**YOUR INSTRUCTIONS**
Transcribe the entries below exactly, starting with the line that has "Open the All Files sidebar item" and stopping after the line that has "Viewport: 560px width, 562px height."; no pictures belong in the copy.

**THE DATA**
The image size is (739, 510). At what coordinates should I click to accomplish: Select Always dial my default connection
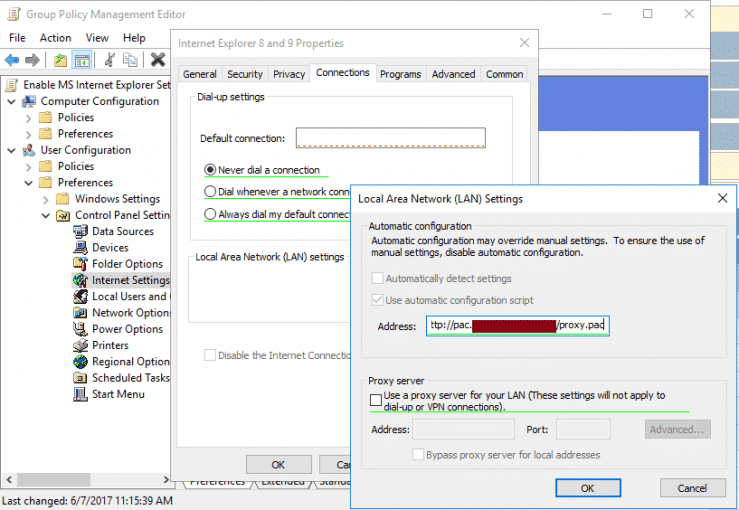(210, 214)
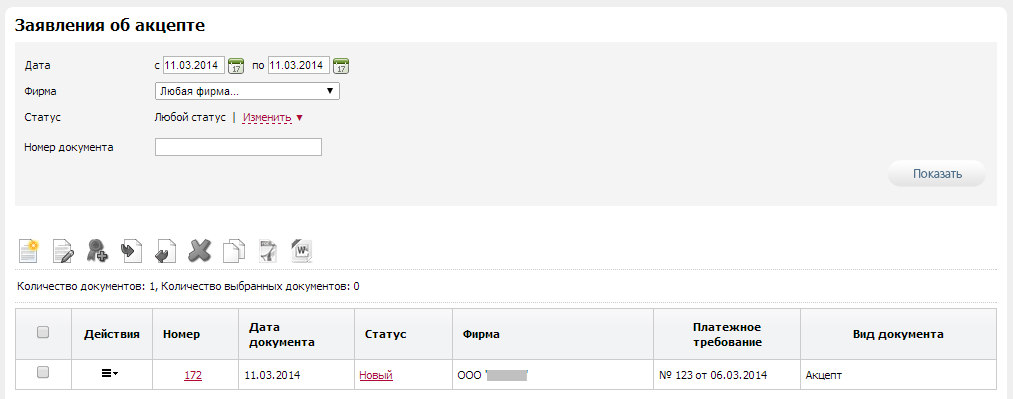Open the end date calendar picker
This screenshot has width=1013, height=399.
click(x=342, y=66)
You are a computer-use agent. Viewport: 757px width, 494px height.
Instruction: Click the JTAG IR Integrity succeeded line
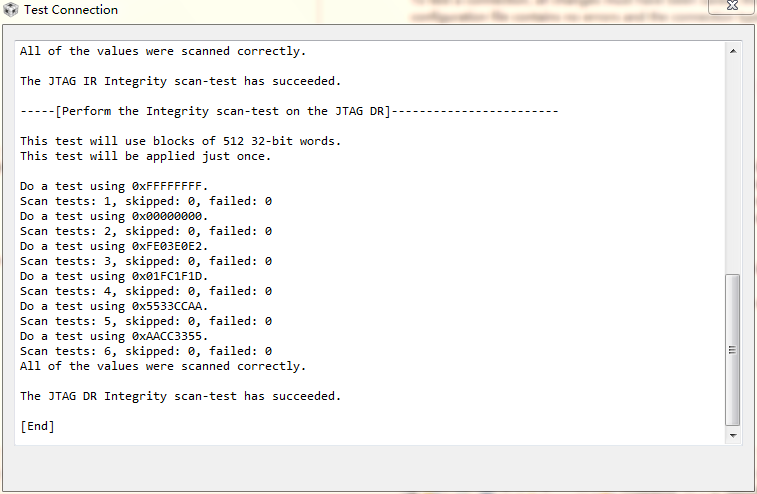tap(180, 81)
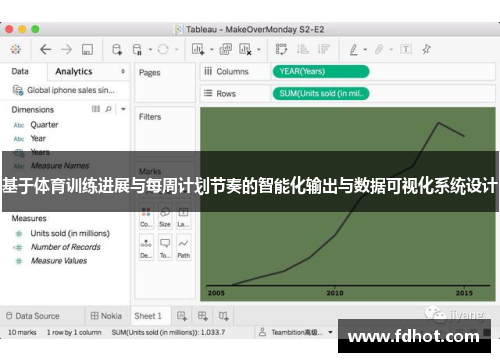Click the sort ascending toolbar icon
The height and width of the screenshot is (362, 500).
(303, 49)
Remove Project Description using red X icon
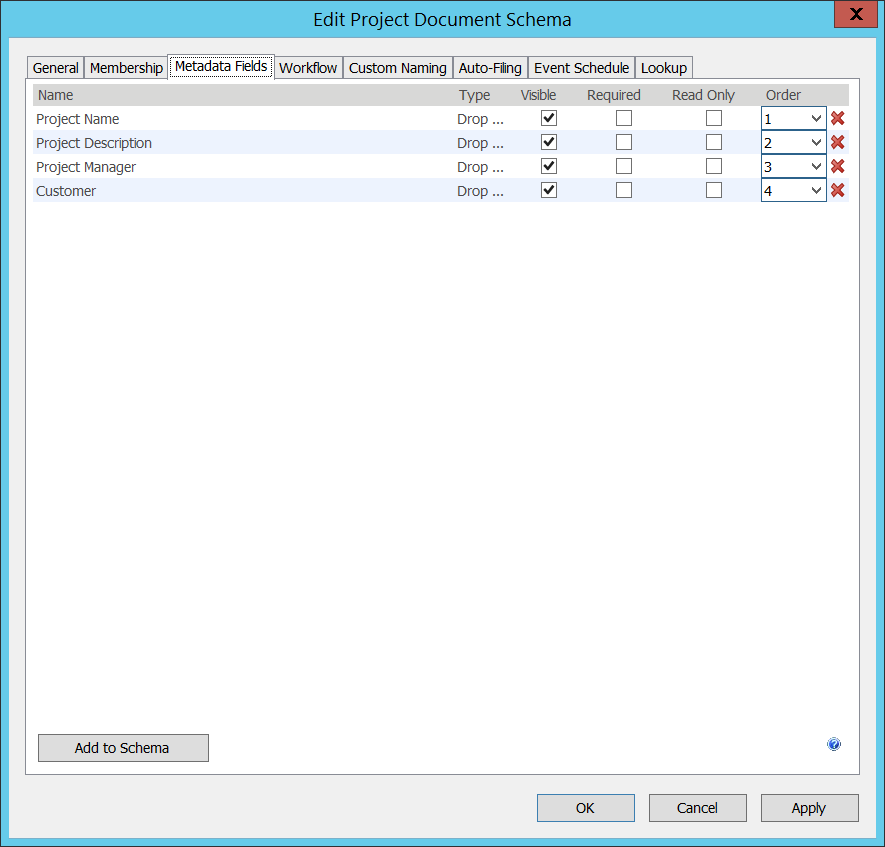The width and height of the screenshot is (885, 847). pyautogui.click(x=838, y=142)

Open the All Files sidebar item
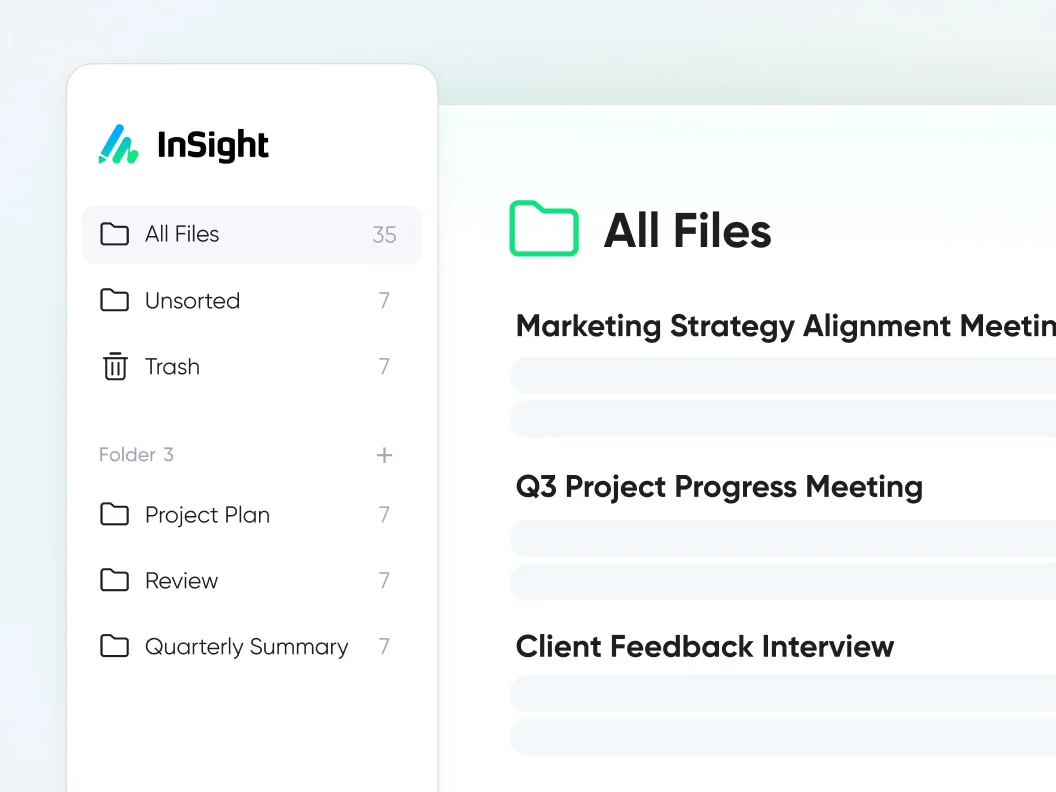182,235
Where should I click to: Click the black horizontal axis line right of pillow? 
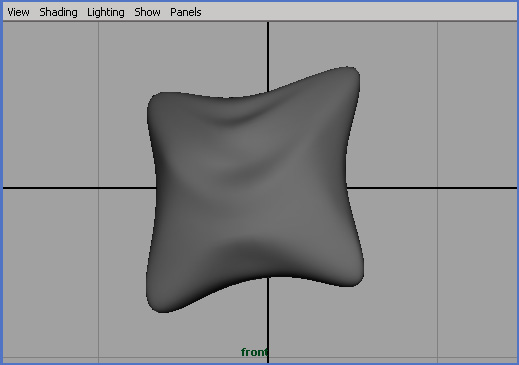[432, 188]
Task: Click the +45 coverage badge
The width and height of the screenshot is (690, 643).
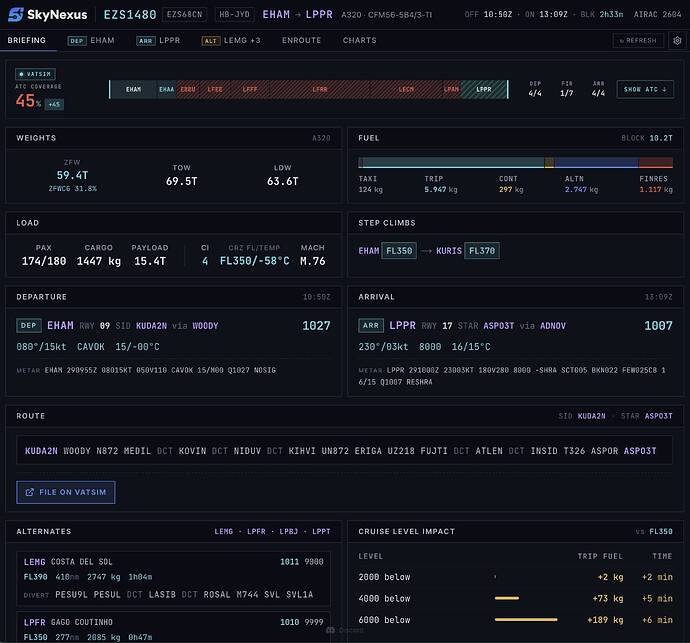Action: [55, 104]
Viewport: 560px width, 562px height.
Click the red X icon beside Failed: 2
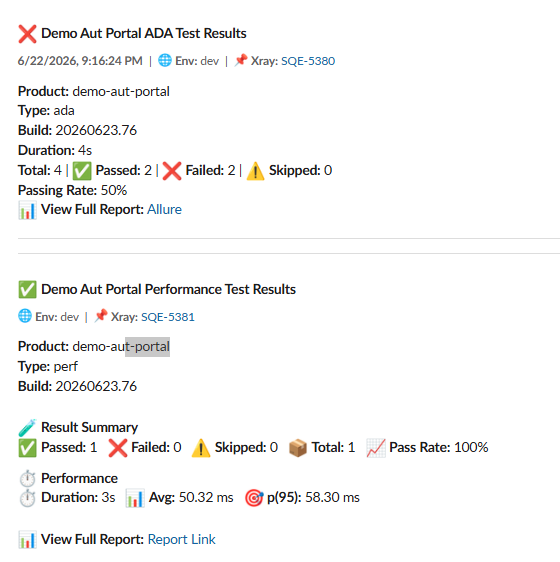172,171
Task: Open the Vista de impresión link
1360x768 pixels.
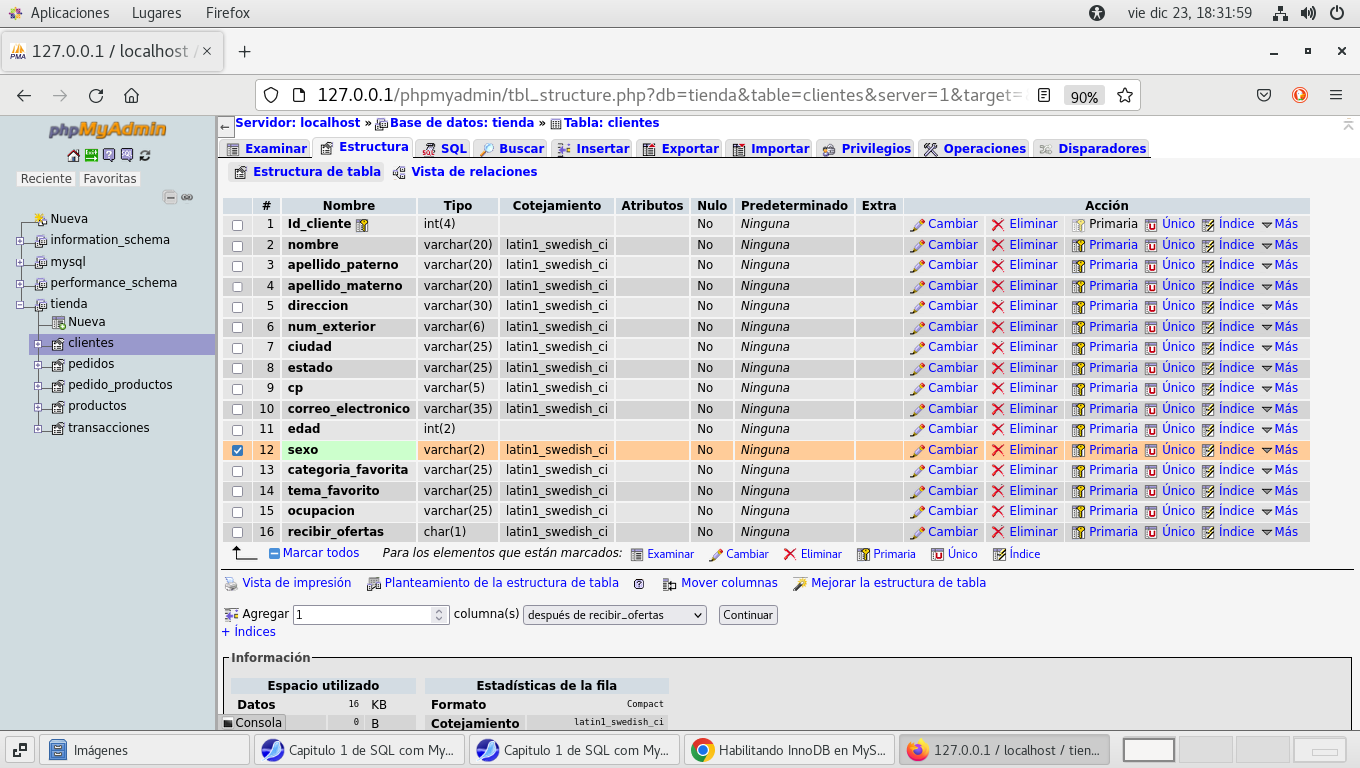Action: [296, 583]
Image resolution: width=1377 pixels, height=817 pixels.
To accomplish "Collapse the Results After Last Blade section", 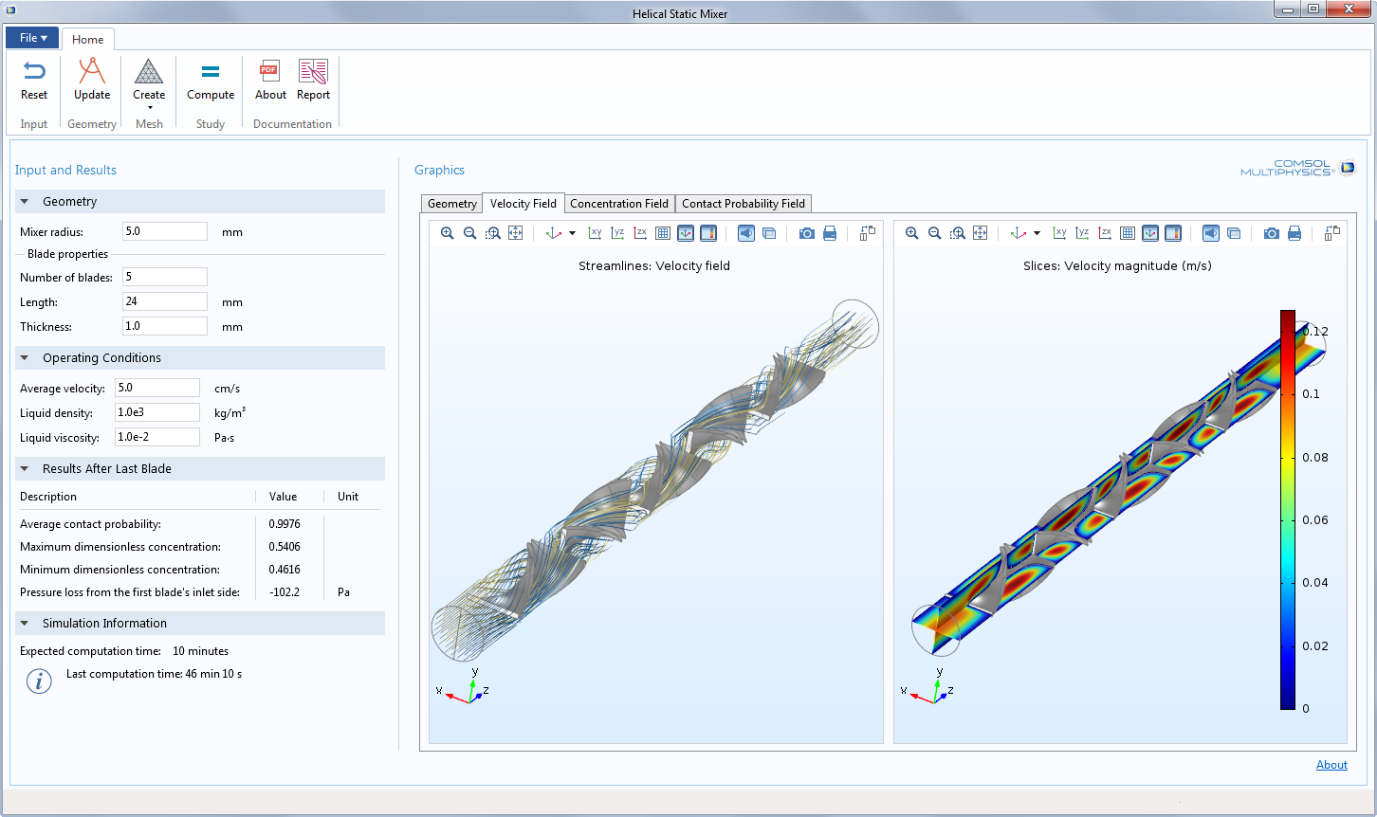I will click(25, 469).
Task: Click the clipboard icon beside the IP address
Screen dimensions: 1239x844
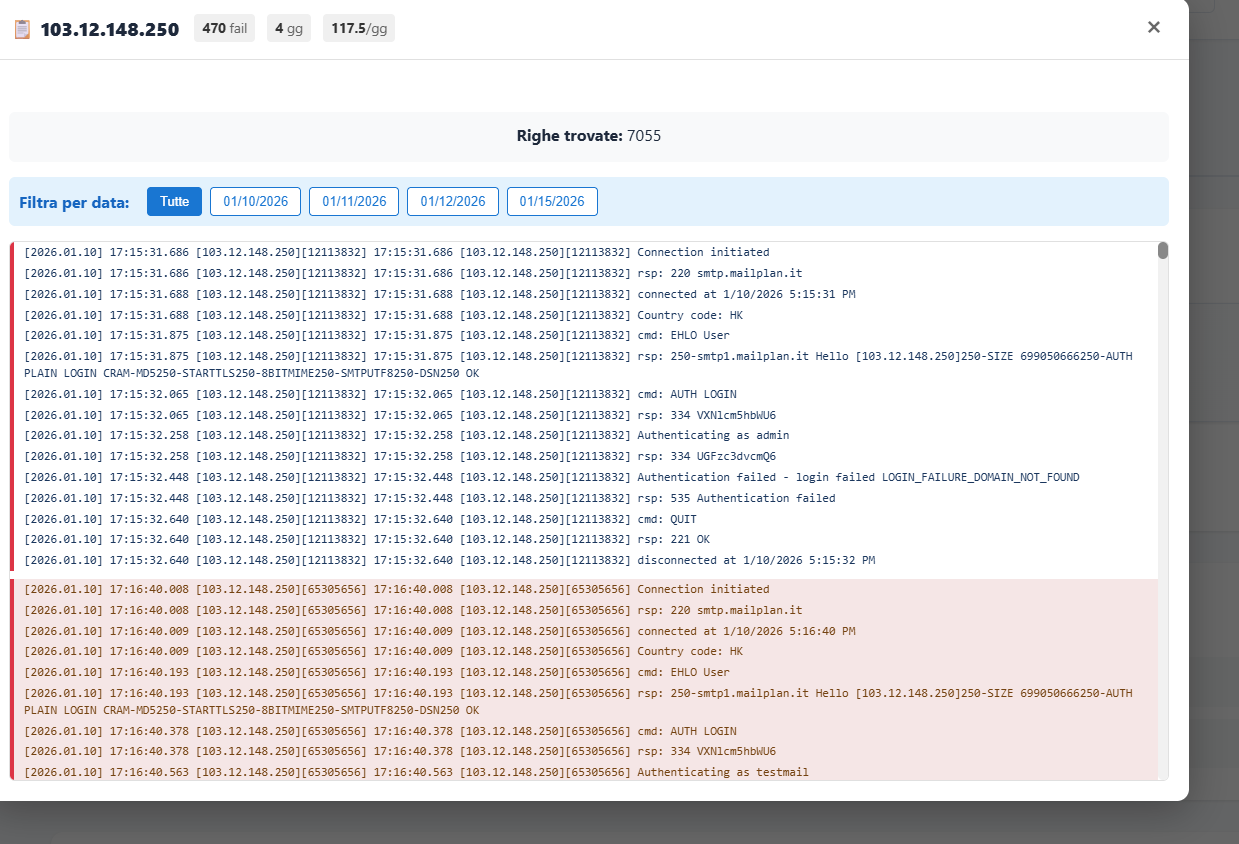Action: pyautogui.click(x=22, y=29)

**YOUR RESPONSE**
Open the All Files sidebar item
182,235
Where should I click to: Click the black horizontal axis line right of pillow? 
[432, 188]
Task: Click the +45 coverage badge
The width and height of the screenshot is (690, 643).
Action: [55, 104]
Viewport: 560px width, 562px height.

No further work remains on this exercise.